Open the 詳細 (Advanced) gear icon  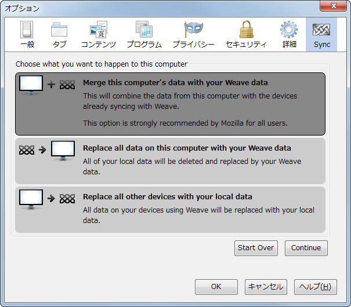288,35
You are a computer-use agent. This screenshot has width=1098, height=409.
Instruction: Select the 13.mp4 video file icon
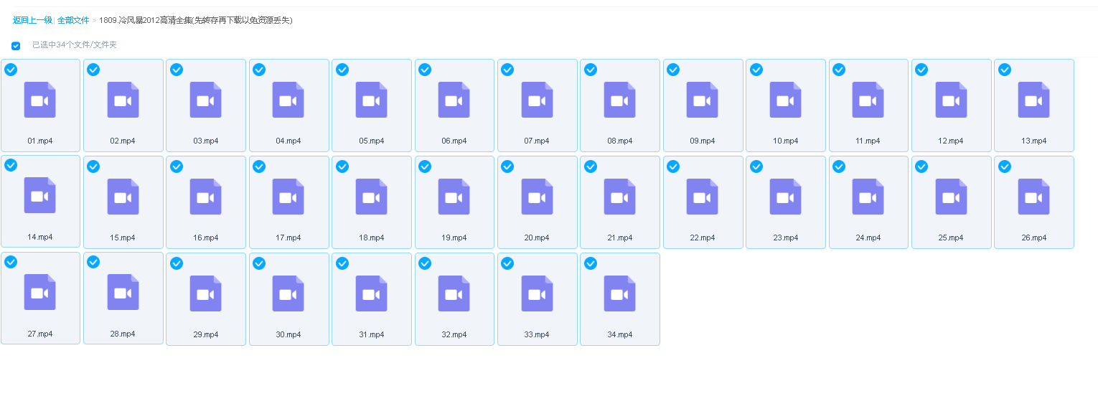click(1033, 100)
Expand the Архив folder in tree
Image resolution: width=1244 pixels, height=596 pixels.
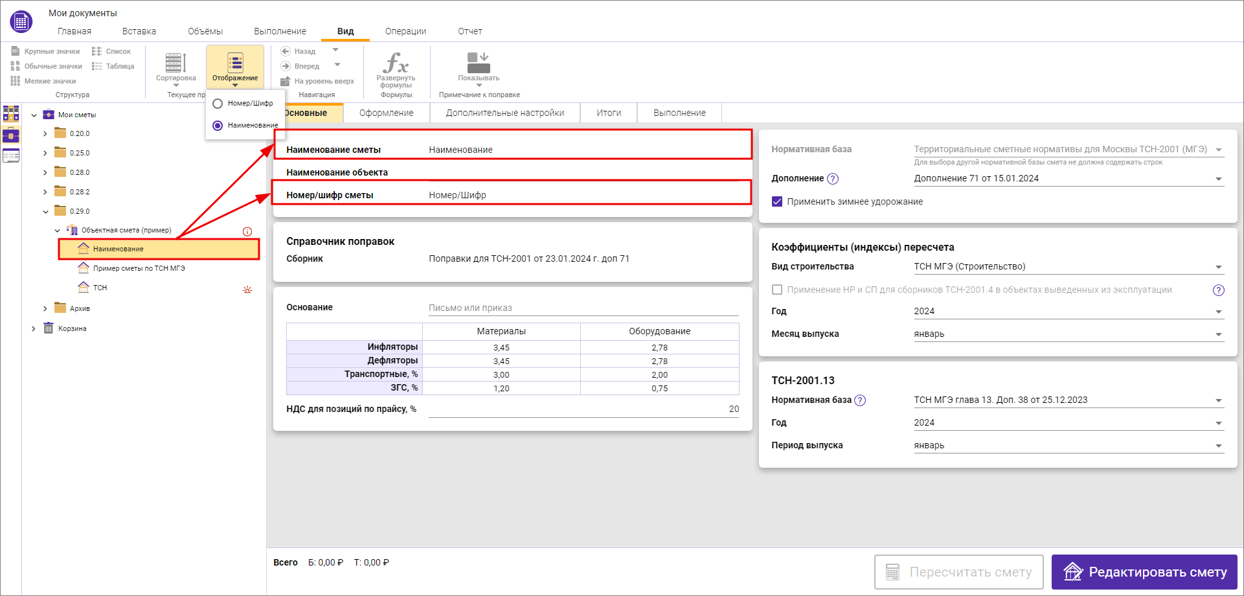[x=45, y=308]
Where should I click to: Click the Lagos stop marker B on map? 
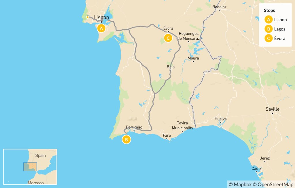[126, 139]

* **Assigned task**
Inclusive range, exact copy: the line containing "Expand the Архив folder in tree" through the last line of the listing. Print nothing else, and no pictures.

* **Exercise output**
Expand the Архив folder in tree
Image resolution: width=1244 pixels, height=596 pixels.
[x=45, y=308]
Where should I click to: Click the Lagos stop marker B on map? 
[126, 139]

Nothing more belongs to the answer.